■ Assigned task
Transcribe all records exactly.

*** Opening of Data for this task ***

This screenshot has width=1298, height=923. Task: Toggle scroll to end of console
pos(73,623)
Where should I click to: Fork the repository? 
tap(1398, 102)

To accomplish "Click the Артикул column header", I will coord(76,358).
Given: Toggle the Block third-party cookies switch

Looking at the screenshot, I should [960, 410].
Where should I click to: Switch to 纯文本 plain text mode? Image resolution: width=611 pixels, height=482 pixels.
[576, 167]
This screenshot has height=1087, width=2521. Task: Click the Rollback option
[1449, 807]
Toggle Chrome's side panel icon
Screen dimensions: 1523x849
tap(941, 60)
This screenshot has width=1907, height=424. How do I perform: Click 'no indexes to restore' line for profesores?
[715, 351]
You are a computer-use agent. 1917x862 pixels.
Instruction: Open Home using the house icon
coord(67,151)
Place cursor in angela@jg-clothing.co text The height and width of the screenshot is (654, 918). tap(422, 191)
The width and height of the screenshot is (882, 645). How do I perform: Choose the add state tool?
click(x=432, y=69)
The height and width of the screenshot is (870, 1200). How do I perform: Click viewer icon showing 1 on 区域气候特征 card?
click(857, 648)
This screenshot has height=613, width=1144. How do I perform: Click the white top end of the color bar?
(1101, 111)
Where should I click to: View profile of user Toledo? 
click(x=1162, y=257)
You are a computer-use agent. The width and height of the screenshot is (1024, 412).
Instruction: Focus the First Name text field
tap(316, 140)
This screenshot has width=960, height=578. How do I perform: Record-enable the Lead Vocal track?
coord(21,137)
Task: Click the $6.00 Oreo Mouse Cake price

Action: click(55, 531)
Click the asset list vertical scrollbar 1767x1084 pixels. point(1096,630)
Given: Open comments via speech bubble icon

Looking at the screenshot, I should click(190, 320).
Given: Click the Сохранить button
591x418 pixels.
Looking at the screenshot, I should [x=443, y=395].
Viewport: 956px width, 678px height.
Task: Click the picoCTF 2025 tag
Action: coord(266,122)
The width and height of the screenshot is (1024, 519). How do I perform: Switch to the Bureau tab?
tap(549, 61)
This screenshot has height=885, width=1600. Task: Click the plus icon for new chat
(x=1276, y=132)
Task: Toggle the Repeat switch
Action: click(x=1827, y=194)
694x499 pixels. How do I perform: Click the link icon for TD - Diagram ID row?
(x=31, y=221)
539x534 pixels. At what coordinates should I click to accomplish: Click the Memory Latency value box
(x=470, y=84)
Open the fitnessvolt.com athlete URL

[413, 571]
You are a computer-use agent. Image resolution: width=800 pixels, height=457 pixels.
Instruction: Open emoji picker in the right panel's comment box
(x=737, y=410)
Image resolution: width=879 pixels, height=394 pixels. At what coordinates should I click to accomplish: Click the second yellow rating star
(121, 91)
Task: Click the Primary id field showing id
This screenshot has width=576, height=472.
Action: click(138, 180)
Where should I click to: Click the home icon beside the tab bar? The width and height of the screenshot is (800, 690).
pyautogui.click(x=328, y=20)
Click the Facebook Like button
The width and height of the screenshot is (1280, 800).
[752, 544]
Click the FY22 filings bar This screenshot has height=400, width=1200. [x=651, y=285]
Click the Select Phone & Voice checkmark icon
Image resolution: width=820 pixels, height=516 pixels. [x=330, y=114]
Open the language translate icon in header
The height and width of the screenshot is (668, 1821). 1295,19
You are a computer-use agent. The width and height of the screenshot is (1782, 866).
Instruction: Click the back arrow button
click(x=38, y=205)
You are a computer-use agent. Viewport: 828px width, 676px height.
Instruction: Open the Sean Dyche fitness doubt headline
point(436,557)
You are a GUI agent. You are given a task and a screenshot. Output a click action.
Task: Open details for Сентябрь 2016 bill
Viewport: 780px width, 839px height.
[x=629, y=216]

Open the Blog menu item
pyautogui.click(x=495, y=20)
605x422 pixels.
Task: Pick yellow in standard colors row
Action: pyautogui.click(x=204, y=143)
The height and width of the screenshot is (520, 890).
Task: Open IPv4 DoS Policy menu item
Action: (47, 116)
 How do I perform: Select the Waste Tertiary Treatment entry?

*** Close of Data for this task ***

■ Task solution
This screenshot has width=1298, height=923. Task: Toggle scroll to end of console
pos(73,623)
Where should I click to: Fork the repository? 
tap(1398, 102)

To accomplish "Click the Артикул column header", I will coord(76,358).
Given: Toggle the Block third-party cookies switch

Looking at the screenshot, I should [960, 410].
Where should I click to: Switch to 纯文本 plain text mode? Image resolution: width=611 pixels, height=482 pixels.
[576, 167]
This screenshot has height=1087, width=2521. Task: Click the Rollback option
[1449, 807]
Toggle Chrome's side panel icon
Screen dimensions: 1523x849
tap(941, 60)
This screenshot has width=1907, height=424. How do I perform: Click 'no indexes to restore' line for profesores?
[715, 351]
You are a computer-use agent. 1917x862 pixels.
Instruction: Open Home using the house icon
coord(67,151)
Place cursor in angela@jg-clothing.co text The height and width of the screenshot is (654, 918). tap(422, 191)
The width and height of the screenshot is (882, 645). How do I perform: Choose the add state tool?
click(x=432, y=69)
The height and width of the screenshot is (870, 1200). How do I perform: Click viewer icon showing 1 on 区域气候特征 card?
click(857, 648)
This screenshot has height=613, width=1144. How do I perform: Click the white top end of the color bar?
(1101, 111)
Where should I click to: View profile of user Toledo? 
click(x=1162, y=257)
You are a computer-use agent. The width and height of the screenshot is (1024, 412).
Instruction: Focus the First Name text field
tap(316, 140)
This screenshot has width=960, height=578. How do I perform: Record-enable the Lead Vocal track?
coord(21,137)
Task: Click the $6.00 Oreo Mouse Cake price

Action: click(55, 531)
Click the asset list vertical scrollbar 1767x1084 pixels. point(1096,630)
Given: Open comments via speech bubble icon

Looking at the screenshot, I should click(190, 320).
Given: Click the Сохранить button
591x418 pixels.
Looking at the screenshot, I should [x=443, y=395].
Viewport: 956px width, 678px height.
Task: Click the picoCTF 2025 tag
Action: coord(266,122)
The width and height of the screenshot is (1024, 519). How do I perform: Switch to the Bureau tab?
tap(549, 61)
This screenshot has height=885, width=1600. Task: Click the plus icon for new chat
(x=1276, y=132)
Task: Toggle the Repeat switch
Action: click(x=1827, y=194)
694x499 pixels. How do I perform: Click the link icon for TD - Diagram ID row?
(x=31, y=221)
539x534 pixels. At what coordinates should I click to accomplish: Click the Memory Latency value box
(x=470, y=84)
Open the fitnessvolt.com athlete URL

[413, 571]
You are a computer-use agent. Image resolution: width=800 pixels, height=457 pixels.
Instruction: Open emoji picker in the right panel's comment box
(x=737, y=410)
Image resolution: width=879 pixels, height=394 pixels. At what coordinates should I click to accomplish: Click the second yellow rating star
(121, 91)
Task: Click the Primary id field showing id
This screenshot has width=576, height=472.
Action: click(138, 180)
Where should I click to: Click the home icon beside the tab bar? The width and height of the screenshot is (800, 690).
pyautogui.click(x=328, y=20)
Click the Facebook Like button
The width and height of the screenshot is (1280, 800).
[752, 544]
Click the FY22 filings bar This screenshot has height=400, width=1200. [x=651, y=285]
Click the Select Phone & Voice checkmark icon
Image resolution: width=820 pixels, height=516 pixels. [x=330, y=114]
Open the language translate icon in header
The height and width of the screenshot is (668, 1821). 1295,19
You are a computer-use agent. The width and height of the screenshot is (1782, 866).
Instruction: Click the back arrow button
click(x=38, y=205)
You are a computer-use agent. Viewport: 828px width, 676px height.
Instruction: Open the Sean Dyche fitness doubt headline
point(436,557)
You are a GUI agent. You are given a task and a screenshot. Output a click action.
Task: Open details for Сентябрь 2016 bill
Viewport: 780px width, 839px height.
[x=629, y=216]

Open the Blog menu item
pyautogui.click(x=495, y=20)
605x422 pixels.
Task: Pick yellow in standard colors row
Action: pyautogui.click(x=204, y=143)
The height and width of the screenshot is (520, 890).
Task: Open IPv4 DoS Policy menu item
Action: (47, 116)
 How do I perform: Select the Waste Tertiary Treatment entry?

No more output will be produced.